◆ **ACTIVITY**
Copy out the lines of the records below, and only those lines, from the one with "[Retourner à l'accueil] (215, 80)" through the one with "Όροφος (12, 271)", exactly as they appear.

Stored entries
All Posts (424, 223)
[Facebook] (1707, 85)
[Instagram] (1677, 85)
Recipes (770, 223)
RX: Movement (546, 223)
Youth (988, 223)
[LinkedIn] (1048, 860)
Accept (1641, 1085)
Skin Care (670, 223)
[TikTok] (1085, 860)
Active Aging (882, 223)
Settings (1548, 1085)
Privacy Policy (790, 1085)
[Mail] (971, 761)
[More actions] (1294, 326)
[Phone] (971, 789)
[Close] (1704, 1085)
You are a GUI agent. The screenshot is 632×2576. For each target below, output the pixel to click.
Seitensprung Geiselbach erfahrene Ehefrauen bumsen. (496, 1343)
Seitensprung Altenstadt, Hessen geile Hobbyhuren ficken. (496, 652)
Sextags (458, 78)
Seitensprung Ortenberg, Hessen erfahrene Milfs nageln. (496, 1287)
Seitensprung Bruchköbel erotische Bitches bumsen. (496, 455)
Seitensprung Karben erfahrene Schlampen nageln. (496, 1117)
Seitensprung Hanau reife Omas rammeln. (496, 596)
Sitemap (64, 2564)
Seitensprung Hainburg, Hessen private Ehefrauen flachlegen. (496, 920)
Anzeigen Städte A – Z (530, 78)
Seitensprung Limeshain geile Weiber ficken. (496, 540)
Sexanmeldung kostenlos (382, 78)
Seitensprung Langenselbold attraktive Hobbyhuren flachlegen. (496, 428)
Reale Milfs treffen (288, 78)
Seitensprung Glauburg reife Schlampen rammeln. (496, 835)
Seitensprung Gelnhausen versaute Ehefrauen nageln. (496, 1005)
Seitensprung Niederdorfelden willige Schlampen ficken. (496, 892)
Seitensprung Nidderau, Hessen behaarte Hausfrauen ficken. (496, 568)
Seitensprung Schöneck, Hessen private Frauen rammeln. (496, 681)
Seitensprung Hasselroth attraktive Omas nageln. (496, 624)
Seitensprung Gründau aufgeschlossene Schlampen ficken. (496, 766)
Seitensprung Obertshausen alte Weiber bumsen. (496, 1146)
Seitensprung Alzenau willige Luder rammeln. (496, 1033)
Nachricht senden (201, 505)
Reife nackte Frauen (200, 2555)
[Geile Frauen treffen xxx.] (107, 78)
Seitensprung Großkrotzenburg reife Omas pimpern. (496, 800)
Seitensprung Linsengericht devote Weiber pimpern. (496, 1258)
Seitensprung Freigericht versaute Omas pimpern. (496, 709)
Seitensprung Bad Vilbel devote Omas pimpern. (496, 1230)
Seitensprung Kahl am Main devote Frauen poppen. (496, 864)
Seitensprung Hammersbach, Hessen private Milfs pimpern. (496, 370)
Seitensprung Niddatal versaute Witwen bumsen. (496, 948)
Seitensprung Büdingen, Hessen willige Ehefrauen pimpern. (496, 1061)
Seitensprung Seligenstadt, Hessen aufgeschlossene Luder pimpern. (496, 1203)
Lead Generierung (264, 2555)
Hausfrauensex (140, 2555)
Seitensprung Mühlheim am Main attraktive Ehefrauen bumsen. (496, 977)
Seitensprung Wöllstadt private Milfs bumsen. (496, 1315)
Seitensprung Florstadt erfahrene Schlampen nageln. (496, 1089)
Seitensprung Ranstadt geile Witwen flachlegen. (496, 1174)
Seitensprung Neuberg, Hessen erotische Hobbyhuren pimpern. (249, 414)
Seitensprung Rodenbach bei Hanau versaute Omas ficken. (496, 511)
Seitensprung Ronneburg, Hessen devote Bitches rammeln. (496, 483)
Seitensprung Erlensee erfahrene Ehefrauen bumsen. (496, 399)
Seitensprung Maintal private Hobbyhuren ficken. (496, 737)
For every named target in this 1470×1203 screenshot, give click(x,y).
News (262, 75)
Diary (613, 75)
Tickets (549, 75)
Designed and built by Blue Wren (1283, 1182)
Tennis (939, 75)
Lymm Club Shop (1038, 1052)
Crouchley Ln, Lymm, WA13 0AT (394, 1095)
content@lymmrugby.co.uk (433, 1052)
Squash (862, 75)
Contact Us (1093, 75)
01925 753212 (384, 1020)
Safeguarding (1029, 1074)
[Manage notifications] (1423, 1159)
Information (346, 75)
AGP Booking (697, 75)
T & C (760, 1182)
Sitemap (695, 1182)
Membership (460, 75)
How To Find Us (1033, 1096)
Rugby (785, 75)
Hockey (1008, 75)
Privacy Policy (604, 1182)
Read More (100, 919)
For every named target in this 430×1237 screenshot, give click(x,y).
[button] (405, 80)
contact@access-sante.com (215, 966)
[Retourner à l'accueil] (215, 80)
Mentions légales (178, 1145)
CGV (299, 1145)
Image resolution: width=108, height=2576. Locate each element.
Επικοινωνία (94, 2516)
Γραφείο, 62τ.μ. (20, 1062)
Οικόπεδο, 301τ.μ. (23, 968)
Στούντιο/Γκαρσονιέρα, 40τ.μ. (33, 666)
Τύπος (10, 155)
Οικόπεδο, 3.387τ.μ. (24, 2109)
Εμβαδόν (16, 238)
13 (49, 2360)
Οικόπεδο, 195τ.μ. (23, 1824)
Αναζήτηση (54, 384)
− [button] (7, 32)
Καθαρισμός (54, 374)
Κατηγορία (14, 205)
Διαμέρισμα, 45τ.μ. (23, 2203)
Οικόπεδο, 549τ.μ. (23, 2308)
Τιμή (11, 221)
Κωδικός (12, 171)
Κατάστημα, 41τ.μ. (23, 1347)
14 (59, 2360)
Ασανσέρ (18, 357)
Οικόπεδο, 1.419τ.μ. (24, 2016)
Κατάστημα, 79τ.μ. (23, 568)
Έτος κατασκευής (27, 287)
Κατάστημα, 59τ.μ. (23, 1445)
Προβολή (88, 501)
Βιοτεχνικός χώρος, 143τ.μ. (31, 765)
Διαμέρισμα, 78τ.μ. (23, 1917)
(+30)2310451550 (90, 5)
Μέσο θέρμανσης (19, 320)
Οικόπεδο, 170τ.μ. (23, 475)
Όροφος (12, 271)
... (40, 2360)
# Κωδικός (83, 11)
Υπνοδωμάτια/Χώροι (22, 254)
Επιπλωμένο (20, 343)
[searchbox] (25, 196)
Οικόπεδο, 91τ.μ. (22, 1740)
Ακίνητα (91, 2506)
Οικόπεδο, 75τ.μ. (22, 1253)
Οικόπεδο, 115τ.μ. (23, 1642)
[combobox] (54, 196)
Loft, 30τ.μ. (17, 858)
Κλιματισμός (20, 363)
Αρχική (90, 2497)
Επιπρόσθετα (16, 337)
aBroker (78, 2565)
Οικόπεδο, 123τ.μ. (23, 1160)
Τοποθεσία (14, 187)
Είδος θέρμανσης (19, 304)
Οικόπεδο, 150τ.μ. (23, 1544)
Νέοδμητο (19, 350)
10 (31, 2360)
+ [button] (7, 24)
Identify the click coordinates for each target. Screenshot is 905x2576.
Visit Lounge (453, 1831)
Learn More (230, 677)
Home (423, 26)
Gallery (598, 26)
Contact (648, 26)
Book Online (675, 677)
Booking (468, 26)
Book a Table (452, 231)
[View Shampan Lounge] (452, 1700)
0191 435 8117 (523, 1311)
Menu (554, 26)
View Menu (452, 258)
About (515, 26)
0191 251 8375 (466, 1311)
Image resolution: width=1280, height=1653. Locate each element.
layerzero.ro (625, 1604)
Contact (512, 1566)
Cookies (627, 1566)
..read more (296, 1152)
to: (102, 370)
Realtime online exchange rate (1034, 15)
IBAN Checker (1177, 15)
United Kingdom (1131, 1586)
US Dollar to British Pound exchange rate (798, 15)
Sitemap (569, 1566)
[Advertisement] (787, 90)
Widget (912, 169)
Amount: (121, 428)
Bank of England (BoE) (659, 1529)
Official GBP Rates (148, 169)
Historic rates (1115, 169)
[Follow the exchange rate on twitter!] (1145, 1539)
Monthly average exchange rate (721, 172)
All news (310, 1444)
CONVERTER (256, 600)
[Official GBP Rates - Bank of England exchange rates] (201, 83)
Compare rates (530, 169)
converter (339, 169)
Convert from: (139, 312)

◆ **ANSWER BOX**
[Retourner à l'accueil] (215, 80)
Mentions légales (178, 1145)
CGV (299, 1145)
Image resolution: width=108, height=2576. Locate each element.
Επικοινωνία (94, 2516)
Γραφείο, 62τ.μ. (20, 1062)
Οικόπεδο, 301τ.μ. (23, 968)
Στούντιο/Γκαρσονιέρα, 40τ.μ. (33, 666)
Τύπος (10, 155)
Οικόπεδο, 3.387τ.μ. (24, 2109)
Εμβαδόν (16, 238)
13 (49, 2360)
Οικόπεδο, 195τ.μ. (23, 1824)
Αναζήτηση (54, 384)
− [button] (7, 32)
Καθαρισμός (54, 374)
Κατηγορία (14, 205)
Διαμέρισμα, 45τ.μ. (23, 2203)
Οικόπεδο, 549τ.μ. (23, 2308)
Τιμή (11, 221)
Κωδικός (12, 171)
Κατάστημα, 41τ.μ. (23, 1347)
14 (59, 2360)
Ασανσέρ (18, 357)
Οικόπεδο, 1.419τ.μ. (24, 2016)
Κατάστημα, 79τ.μ. (23, 568)
Έτος κατασκευής (27, 287)
Κατάστημα, 59τ.μ. (23, 1445)
Προβολή (88, 501)
Βιοτεχνικός χώρος, 143τ.μ. (31, 765)
Διαμέρισμα, 78τ.μ. (23, 1917)
(+30)2310451550 (90, 5)
Μέσο θέρμανσης (19, 320)
Οικόπεδο, 170τ.μ. (23, 475)
Όροφος (12, 271)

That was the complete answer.